> [AIM OF THE EXERCISE] The word "computer" may appear in some of the lines below. State how many lines contain it, and write only that number.

Records from a data collection:
####

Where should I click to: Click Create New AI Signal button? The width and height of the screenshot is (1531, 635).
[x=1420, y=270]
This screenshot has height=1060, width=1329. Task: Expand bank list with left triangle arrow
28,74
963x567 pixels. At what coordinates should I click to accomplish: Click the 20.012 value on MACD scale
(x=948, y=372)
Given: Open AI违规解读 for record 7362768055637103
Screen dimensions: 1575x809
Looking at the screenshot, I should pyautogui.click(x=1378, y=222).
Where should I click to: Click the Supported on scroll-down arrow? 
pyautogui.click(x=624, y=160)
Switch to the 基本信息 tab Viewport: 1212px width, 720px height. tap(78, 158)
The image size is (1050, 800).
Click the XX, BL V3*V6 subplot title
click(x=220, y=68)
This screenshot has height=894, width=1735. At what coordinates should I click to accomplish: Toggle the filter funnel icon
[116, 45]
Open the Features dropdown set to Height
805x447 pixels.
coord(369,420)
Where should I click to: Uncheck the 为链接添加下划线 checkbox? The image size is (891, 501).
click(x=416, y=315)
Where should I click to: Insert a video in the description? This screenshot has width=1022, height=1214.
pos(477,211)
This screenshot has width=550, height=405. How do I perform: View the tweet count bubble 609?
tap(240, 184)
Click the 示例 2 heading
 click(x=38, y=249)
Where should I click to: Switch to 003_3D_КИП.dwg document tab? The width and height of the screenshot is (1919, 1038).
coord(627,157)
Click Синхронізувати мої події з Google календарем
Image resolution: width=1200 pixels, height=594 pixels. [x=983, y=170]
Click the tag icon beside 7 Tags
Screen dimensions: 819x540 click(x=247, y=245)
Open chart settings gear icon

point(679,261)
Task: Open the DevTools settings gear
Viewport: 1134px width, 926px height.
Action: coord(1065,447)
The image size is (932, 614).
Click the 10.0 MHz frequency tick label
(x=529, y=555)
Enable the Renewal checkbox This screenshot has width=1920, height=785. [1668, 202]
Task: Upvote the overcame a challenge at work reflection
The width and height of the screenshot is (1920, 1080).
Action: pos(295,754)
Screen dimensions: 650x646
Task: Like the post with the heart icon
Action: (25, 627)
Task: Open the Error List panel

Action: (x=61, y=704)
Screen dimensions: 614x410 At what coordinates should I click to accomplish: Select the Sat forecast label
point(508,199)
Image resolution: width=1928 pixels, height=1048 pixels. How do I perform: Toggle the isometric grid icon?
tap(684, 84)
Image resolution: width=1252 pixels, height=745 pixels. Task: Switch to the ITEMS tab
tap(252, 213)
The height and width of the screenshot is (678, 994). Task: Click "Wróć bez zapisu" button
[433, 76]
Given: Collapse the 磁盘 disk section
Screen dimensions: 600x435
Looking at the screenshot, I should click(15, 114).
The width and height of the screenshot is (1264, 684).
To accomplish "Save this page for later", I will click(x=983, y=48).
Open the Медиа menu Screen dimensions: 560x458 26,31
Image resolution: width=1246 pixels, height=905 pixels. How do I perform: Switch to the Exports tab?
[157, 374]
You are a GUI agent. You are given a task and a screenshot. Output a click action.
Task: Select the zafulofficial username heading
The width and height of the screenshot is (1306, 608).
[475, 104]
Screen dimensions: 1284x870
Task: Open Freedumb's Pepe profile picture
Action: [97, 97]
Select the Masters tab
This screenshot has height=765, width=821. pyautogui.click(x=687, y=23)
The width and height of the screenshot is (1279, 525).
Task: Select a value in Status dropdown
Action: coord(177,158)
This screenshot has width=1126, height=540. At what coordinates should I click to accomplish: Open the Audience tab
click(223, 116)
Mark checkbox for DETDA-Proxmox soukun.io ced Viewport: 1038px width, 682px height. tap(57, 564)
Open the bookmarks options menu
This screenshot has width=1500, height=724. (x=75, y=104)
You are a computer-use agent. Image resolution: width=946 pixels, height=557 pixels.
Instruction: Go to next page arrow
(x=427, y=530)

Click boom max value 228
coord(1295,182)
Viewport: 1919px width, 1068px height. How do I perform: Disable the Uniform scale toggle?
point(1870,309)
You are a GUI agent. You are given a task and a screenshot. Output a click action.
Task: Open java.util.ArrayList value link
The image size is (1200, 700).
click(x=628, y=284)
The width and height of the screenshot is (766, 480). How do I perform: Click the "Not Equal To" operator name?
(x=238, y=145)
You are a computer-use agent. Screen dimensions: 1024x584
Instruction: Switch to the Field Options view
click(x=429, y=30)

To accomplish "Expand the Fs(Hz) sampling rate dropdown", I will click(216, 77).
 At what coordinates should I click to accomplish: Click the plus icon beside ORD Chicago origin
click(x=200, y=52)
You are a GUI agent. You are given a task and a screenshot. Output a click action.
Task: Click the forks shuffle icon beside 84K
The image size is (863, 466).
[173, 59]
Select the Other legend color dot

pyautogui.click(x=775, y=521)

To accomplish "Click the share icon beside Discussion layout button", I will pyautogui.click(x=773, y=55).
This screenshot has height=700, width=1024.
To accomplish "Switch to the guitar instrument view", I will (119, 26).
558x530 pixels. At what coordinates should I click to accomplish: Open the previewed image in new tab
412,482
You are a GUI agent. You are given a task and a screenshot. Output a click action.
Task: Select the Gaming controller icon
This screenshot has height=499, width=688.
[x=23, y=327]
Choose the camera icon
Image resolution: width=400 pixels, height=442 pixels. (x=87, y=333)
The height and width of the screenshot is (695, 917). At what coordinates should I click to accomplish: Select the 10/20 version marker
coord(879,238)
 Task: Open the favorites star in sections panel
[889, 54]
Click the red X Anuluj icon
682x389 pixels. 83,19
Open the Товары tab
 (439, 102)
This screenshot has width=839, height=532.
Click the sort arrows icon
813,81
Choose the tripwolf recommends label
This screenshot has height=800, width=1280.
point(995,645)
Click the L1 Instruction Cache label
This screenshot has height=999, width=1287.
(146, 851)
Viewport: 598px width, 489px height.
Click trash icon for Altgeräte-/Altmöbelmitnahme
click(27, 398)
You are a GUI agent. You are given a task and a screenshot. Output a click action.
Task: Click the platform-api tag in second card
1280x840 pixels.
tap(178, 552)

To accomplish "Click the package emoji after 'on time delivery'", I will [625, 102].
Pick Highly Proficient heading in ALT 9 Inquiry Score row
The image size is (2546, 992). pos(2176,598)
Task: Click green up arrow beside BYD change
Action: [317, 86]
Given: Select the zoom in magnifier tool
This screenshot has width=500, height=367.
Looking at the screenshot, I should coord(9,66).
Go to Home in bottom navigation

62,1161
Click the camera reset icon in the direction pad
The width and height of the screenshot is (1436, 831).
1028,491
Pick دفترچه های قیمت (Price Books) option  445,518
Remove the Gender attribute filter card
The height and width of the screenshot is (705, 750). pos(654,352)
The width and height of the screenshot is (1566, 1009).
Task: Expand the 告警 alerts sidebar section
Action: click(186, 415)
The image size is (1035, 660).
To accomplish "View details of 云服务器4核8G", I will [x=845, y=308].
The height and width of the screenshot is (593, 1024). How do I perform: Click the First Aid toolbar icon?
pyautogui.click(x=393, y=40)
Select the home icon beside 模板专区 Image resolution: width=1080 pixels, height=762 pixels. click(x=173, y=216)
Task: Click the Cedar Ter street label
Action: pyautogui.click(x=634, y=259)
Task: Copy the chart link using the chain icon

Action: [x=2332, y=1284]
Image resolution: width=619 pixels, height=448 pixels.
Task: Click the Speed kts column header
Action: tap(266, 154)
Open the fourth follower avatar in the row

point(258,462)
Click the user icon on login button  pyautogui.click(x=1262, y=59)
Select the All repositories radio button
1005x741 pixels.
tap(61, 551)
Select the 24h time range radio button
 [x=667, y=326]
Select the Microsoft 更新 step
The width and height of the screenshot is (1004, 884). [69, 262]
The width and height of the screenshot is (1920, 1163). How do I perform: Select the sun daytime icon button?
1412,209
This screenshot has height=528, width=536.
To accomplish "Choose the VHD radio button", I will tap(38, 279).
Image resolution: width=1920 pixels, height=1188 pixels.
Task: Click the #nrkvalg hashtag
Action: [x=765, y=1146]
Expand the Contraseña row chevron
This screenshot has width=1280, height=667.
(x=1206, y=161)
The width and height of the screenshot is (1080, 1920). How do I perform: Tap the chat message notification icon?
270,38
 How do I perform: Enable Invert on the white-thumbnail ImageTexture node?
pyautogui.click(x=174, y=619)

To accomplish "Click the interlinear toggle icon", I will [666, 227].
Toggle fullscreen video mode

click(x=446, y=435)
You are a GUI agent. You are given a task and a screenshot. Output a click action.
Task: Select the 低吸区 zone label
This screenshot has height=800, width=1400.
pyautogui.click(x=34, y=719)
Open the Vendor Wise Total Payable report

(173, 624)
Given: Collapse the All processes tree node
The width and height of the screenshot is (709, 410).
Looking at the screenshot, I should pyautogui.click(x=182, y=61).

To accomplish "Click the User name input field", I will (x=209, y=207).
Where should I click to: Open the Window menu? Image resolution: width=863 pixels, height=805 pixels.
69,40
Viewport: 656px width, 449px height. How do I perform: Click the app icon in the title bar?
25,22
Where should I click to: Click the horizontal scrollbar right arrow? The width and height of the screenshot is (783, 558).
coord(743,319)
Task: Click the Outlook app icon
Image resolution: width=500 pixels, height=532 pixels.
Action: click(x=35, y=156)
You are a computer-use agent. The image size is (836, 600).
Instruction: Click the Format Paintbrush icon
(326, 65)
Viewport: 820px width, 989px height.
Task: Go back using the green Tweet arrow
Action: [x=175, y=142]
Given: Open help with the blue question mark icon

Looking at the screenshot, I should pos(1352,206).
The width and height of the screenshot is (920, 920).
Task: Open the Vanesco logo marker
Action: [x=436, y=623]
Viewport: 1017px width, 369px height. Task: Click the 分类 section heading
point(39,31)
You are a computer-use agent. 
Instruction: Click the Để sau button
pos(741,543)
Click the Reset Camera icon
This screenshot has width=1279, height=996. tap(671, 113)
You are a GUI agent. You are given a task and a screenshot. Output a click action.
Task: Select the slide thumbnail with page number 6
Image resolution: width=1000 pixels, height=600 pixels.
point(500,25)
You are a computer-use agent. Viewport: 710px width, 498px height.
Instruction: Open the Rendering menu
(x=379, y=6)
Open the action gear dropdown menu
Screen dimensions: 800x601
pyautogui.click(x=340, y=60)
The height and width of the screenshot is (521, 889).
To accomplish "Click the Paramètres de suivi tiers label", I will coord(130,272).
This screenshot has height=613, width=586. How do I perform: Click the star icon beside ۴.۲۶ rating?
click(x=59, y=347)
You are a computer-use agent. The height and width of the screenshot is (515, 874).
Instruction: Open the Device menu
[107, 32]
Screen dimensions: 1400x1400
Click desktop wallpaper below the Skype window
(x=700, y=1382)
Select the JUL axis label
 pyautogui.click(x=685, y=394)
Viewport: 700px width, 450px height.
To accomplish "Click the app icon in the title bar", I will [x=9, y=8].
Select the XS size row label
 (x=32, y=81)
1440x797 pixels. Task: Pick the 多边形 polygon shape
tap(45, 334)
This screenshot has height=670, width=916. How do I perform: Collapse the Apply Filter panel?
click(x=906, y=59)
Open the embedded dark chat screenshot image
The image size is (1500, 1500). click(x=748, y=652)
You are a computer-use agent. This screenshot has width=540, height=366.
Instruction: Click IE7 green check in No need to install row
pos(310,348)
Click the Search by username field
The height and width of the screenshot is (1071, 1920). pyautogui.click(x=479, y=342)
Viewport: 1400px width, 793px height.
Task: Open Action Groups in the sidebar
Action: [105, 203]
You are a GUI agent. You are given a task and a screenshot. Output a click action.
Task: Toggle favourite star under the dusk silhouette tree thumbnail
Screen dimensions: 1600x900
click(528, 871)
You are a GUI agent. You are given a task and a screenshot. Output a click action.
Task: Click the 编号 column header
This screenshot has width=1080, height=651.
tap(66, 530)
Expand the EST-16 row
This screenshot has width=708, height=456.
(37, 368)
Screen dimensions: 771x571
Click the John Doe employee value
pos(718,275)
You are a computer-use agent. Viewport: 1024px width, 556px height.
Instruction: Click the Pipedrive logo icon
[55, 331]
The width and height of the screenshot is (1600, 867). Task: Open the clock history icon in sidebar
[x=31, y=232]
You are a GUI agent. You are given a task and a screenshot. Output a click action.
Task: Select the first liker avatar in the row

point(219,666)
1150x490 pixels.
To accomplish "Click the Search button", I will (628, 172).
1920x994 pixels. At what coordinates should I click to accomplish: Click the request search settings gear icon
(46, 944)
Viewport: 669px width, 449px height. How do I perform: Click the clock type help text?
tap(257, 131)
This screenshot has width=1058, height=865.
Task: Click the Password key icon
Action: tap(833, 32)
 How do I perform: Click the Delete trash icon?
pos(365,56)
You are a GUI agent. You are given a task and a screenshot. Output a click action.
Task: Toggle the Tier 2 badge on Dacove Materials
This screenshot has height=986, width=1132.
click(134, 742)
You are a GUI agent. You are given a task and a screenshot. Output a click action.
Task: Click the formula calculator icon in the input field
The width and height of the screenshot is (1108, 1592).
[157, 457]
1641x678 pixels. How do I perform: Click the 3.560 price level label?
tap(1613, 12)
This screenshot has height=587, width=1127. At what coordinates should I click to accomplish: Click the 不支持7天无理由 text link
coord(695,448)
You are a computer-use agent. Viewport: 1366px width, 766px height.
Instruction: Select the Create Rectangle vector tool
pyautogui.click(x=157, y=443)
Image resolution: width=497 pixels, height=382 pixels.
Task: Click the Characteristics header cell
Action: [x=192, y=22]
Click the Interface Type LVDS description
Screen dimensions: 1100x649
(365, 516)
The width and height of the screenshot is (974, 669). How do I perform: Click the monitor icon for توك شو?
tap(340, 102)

####

> [SOLUTION TO THE EXERCISE] 9